Eccrine sweat glands are simple coiled tubular glands located in the deep dermis or underlying hypodermis and are present throughout the body. They develop as invaginations of the epithelium of the epidermal ridge and grow into the dermis, and the deep aspect eventually develops into the glandular portion of the sweat gland. Eccrine sweat glands have two regions: a secretory region and a duct region. The secretory portion is comprised of simple coils of cuboidal epithelium containing two kinds of cells. Dark cells produce sialo-mucins, while clear cells produce water and electrolytes. Myoepithelial cells support and constrict the gland in response to cholinergic stimulation. Secretion is controlled by heat stress in most of the body but is under emotional control in palms and soles. The duct portion of the sweat gland is stratified cuboidal epithelium (2 layers), whose cells resorb ions (Na+, K+, Cl-) from the glandular secretion. The final product is hypotonic (99% water) containing salts, lactate and urea. Adults are able to produce between 0.5-1.0 litre/day. Apocrine sweat glands are simple tubular glands that empty into hair follicles in axillary and anogenital regions. The secretion is a mixture of proteins, carbohydrates, and ferric ions, odourless when secreted, but which is acted on by commensal bacteria. They begin to function at puberty; but their function remains unknown.

Function of the skin

Human skin has numerous functions, it is the major interface between the environment and the human organs and so it serves many specialised functions that facilitate survival. It regulates body temperature to protect against hyperthermia and hypothermia. Water loss is controlled to protect against dehydration and is involved in controlling a balance of body fluids, mineral and waste product loss.
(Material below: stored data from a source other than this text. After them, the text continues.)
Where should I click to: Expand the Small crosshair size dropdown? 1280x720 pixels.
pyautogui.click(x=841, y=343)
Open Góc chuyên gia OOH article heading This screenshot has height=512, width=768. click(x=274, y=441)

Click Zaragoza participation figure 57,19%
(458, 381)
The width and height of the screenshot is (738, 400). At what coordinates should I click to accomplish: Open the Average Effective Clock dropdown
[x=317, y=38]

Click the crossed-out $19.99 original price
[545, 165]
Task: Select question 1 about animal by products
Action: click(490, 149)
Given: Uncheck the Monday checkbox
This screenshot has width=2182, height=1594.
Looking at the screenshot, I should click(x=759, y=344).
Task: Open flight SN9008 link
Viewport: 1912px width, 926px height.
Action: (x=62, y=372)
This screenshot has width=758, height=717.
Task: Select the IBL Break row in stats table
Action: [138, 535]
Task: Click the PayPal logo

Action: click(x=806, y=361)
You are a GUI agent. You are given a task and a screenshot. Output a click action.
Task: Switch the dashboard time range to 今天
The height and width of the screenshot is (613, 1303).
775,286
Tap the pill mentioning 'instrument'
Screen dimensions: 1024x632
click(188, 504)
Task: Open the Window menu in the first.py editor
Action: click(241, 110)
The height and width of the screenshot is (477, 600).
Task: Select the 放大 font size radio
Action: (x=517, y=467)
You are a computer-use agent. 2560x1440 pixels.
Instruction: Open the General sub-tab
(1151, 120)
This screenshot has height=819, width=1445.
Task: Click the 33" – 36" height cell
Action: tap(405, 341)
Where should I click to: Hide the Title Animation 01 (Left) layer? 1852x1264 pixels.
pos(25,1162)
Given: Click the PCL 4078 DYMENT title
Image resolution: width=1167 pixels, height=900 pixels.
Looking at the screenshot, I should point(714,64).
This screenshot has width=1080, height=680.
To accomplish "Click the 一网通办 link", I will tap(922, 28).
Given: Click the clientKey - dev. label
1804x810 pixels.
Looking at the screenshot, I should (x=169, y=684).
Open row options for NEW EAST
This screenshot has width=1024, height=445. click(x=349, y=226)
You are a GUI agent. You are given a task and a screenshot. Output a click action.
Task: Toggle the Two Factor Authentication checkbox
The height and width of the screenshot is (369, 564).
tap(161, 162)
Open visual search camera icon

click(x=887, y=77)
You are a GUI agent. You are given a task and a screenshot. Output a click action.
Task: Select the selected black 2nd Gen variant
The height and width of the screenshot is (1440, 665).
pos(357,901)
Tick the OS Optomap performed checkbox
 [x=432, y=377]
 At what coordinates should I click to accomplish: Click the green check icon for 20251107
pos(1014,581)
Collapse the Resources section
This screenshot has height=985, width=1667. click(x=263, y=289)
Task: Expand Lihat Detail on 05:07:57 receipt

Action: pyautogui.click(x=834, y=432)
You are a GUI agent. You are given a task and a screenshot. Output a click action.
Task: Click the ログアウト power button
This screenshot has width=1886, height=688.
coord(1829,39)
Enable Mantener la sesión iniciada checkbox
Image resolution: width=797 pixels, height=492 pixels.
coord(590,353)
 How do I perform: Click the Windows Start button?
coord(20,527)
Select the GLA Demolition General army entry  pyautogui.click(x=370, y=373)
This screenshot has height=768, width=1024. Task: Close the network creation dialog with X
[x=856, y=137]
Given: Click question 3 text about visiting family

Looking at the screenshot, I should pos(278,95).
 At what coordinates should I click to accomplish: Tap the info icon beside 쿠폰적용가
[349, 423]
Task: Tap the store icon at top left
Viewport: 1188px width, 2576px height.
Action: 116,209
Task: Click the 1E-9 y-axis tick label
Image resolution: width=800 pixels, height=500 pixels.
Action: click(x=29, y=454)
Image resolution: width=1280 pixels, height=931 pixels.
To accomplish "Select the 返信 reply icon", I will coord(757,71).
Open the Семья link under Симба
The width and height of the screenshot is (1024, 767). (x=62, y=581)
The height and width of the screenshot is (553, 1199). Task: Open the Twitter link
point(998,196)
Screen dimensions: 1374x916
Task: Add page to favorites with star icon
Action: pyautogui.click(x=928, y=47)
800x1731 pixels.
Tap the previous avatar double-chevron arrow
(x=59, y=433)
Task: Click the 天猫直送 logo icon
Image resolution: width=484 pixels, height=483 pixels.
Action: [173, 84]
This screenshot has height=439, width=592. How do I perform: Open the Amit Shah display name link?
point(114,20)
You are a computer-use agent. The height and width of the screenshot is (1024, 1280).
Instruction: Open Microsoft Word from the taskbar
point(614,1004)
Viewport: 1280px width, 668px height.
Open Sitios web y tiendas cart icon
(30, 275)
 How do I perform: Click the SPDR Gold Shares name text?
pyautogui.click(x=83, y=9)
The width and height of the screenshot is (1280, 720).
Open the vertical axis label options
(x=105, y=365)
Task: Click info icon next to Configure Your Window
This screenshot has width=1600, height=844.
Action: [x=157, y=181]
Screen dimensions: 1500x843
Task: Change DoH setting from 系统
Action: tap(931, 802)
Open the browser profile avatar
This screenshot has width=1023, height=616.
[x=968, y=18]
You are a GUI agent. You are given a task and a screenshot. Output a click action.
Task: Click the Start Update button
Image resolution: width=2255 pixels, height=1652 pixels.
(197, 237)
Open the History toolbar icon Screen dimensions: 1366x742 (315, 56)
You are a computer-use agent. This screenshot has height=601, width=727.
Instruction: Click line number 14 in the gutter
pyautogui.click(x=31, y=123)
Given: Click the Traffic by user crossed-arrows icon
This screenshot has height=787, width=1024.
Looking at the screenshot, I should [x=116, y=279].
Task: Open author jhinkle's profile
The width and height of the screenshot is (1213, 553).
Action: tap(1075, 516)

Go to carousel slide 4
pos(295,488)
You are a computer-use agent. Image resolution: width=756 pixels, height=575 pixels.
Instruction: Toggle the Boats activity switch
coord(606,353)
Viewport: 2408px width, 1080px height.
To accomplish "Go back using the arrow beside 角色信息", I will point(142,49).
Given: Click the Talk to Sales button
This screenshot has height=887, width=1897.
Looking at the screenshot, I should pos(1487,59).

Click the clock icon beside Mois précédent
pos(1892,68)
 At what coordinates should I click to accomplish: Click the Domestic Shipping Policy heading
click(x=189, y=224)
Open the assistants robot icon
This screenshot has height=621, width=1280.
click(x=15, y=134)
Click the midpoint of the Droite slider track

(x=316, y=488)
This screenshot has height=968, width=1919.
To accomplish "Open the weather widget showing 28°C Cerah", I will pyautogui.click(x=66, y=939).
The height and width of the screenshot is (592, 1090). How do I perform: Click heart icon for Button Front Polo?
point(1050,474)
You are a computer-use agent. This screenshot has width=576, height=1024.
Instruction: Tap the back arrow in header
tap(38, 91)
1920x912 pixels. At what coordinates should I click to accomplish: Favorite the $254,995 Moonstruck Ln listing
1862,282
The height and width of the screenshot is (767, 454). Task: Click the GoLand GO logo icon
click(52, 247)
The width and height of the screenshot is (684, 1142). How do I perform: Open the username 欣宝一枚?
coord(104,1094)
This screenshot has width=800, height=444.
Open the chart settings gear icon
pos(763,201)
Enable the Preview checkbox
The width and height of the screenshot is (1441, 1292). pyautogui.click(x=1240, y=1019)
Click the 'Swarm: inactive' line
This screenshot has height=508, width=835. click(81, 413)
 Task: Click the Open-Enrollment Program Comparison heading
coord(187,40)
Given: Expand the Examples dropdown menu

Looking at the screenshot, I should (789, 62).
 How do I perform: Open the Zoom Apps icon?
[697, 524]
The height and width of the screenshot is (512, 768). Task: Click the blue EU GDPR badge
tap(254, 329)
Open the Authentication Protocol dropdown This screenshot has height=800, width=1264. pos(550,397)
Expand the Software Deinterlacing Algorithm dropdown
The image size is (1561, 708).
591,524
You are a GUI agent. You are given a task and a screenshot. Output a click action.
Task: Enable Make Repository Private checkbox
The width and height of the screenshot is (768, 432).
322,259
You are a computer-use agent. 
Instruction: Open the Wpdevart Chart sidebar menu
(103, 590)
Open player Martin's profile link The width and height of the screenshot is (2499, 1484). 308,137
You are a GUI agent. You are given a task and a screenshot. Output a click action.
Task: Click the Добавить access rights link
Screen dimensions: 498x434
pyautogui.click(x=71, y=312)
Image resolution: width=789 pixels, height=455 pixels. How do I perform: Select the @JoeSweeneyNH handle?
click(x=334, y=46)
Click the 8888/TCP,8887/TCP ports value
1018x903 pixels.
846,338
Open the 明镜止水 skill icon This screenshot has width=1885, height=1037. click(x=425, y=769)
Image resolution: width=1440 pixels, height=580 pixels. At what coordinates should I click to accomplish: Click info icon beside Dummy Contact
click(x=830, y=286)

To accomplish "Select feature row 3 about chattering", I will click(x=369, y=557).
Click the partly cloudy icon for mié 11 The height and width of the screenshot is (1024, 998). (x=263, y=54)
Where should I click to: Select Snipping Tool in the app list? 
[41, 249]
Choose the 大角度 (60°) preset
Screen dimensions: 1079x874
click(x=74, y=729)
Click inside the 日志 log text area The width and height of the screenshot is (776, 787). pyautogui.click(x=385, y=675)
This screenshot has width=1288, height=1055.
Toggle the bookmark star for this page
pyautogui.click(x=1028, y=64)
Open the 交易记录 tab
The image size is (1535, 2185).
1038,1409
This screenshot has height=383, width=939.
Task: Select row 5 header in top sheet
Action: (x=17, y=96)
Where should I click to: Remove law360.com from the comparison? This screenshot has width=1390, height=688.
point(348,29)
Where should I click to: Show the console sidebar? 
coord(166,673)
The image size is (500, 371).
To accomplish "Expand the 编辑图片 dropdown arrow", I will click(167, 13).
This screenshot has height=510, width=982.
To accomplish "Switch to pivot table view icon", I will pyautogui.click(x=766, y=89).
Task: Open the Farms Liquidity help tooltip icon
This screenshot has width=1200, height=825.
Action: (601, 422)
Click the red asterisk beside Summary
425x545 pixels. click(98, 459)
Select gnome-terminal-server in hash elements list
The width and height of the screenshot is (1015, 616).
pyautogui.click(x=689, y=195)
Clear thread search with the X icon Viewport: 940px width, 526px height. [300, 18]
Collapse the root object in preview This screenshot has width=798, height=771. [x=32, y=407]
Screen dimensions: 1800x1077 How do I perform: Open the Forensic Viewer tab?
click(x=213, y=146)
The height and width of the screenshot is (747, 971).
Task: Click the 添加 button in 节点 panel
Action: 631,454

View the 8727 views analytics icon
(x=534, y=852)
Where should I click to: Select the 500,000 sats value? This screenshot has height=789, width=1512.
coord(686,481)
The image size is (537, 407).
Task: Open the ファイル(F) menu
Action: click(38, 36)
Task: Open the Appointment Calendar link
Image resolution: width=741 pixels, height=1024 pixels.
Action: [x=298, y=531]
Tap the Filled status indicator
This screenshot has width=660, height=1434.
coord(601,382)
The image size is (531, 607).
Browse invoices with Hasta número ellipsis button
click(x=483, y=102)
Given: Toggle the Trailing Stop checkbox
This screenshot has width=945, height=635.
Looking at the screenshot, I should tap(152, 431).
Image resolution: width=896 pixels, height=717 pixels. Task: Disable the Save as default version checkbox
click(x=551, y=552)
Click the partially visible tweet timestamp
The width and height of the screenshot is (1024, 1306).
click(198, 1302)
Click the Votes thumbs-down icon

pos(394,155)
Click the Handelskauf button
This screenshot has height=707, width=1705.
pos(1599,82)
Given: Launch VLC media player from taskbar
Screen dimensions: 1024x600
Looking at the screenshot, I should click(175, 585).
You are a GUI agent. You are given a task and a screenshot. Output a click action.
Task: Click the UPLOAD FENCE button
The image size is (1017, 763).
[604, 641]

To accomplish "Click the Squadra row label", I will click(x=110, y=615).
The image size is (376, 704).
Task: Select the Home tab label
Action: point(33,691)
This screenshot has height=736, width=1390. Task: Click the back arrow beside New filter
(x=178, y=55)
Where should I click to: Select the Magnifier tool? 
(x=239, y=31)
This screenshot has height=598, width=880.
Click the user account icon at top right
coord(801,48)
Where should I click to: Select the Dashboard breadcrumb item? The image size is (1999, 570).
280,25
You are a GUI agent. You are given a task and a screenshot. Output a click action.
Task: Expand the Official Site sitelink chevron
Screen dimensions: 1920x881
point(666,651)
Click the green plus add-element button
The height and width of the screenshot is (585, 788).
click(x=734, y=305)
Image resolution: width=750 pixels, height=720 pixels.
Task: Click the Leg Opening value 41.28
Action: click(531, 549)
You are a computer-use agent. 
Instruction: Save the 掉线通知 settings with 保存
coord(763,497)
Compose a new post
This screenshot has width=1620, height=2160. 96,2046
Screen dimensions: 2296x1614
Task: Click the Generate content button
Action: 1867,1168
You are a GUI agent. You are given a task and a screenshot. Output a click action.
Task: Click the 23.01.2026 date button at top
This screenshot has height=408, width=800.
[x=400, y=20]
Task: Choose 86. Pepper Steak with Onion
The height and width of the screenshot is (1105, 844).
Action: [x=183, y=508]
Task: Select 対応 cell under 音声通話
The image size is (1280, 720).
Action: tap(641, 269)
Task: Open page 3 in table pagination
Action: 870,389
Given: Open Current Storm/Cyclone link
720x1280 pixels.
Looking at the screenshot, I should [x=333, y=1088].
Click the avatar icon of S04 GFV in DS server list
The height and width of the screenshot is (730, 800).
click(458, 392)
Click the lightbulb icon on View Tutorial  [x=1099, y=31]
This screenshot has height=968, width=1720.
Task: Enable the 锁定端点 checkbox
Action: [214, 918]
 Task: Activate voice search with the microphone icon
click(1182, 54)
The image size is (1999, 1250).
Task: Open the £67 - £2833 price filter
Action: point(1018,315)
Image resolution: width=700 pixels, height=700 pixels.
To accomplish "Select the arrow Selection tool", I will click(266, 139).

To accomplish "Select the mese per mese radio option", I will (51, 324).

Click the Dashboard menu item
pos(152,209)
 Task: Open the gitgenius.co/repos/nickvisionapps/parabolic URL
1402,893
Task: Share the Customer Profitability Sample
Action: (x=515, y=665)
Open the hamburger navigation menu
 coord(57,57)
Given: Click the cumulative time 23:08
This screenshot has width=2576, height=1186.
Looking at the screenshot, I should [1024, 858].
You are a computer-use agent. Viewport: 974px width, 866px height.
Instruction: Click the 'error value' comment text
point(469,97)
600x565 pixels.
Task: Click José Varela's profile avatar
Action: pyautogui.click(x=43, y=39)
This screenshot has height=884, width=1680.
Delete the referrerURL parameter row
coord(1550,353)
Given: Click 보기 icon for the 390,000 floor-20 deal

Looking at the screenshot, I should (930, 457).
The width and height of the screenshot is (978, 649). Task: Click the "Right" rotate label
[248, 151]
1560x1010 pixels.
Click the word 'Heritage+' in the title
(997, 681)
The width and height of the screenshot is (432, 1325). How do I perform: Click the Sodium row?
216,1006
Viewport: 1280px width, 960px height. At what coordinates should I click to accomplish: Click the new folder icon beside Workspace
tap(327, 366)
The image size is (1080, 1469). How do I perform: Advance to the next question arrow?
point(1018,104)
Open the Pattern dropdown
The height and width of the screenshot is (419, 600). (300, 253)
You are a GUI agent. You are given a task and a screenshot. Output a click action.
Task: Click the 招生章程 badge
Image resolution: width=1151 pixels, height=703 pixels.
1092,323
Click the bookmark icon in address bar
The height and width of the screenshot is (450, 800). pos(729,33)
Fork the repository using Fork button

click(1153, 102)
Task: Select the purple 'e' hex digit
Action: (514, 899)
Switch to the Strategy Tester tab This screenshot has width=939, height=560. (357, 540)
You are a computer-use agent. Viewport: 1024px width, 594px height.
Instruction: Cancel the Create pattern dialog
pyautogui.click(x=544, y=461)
Skin also protects from the invasion of noxious substances, UV light, heat and micro-organisms. Langerhans cells have been found to be involved in a number of reactions to protect against micro-organism invasion and pain. They have antigen-presenting capacity, force keratinocytes to secrete immune regulating cytokines and T-cells, and are involved in delaying hypersensitivity.

The skin is also the most extensive sensory organ of the body for detection of tactile, thermal and painful stimuli for the start of vitamin D production – which is pivotal for bone growth – and serves other important immunological functions. Wound healing of the skin is regulated by an intact immunological defense mechanism.

References

  • Marks, R (2004). ‘The Stratum Corneum Barrier: The Final Frontier’, The Journal of Nurtition, Vol 134(8). pp2017-2021.
  • Jablonski, N & Chaplin, G. (2000), ‘The Evolution of human Skin Coloration’ Journal of Human Evolution. Vol 39. pp 57-106.
  • Chedekel, M R, Zeise, L & Fitzpatrick, T B (1994). Melanin: Its Role in Human Photoprotection. Overland Park: Valdenmar Publishing Company.
  • Anderson, R R & Parrish, J A. (1981), ‘ The optics of human skin’, Journal of Investigative Dermatology. Vol 77(1). pp 13-19.